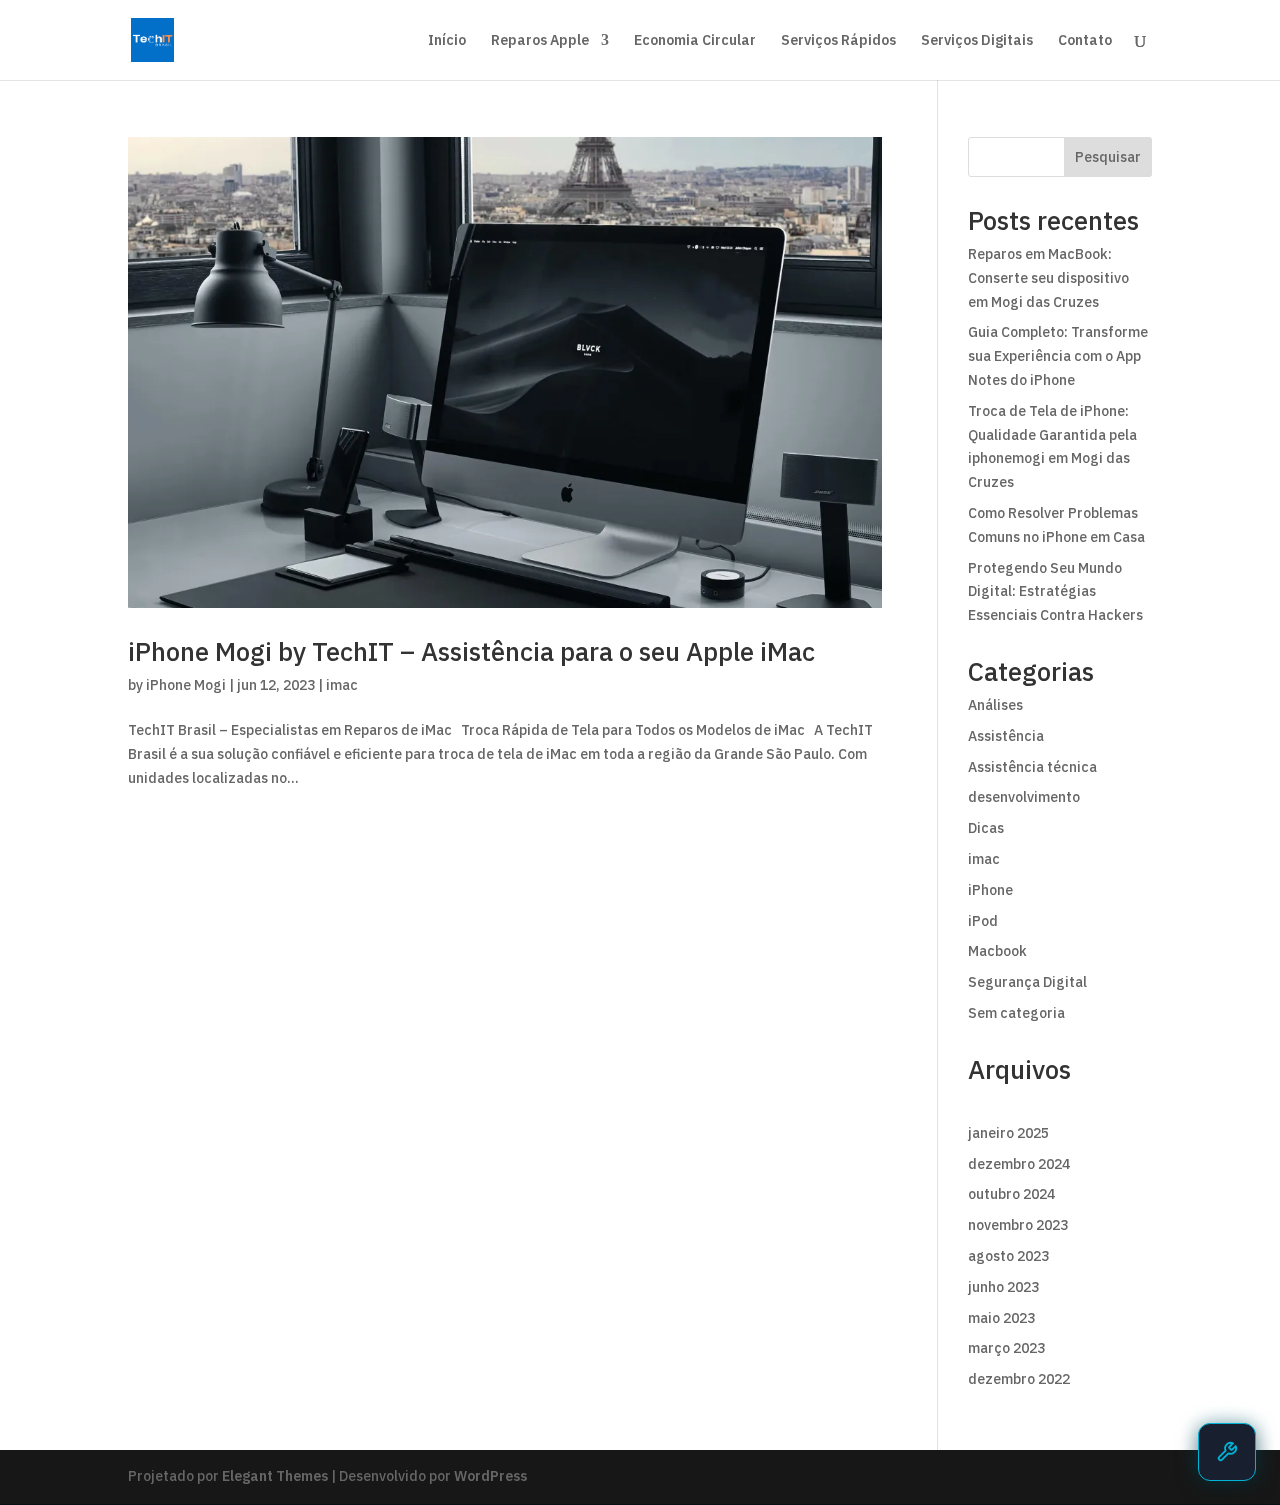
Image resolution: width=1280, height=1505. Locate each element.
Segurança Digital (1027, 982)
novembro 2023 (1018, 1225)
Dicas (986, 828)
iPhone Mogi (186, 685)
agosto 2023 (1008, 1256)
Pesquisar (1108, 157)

****************

- [YOUR ASSIGNMENT]:
Quote every record above exactly, leaving out the pictures.

- [REPLY]:
Image resolution: width=1280, height=1505. Locate each element.
Segurança Digital (1027, 982)
novembro 2023 (1018, 1225)
Dicas (986, 828)
iPhone Mogi (186, 685)
agosto 2023 (1008, 1256)
Pesquisar (1108, 157)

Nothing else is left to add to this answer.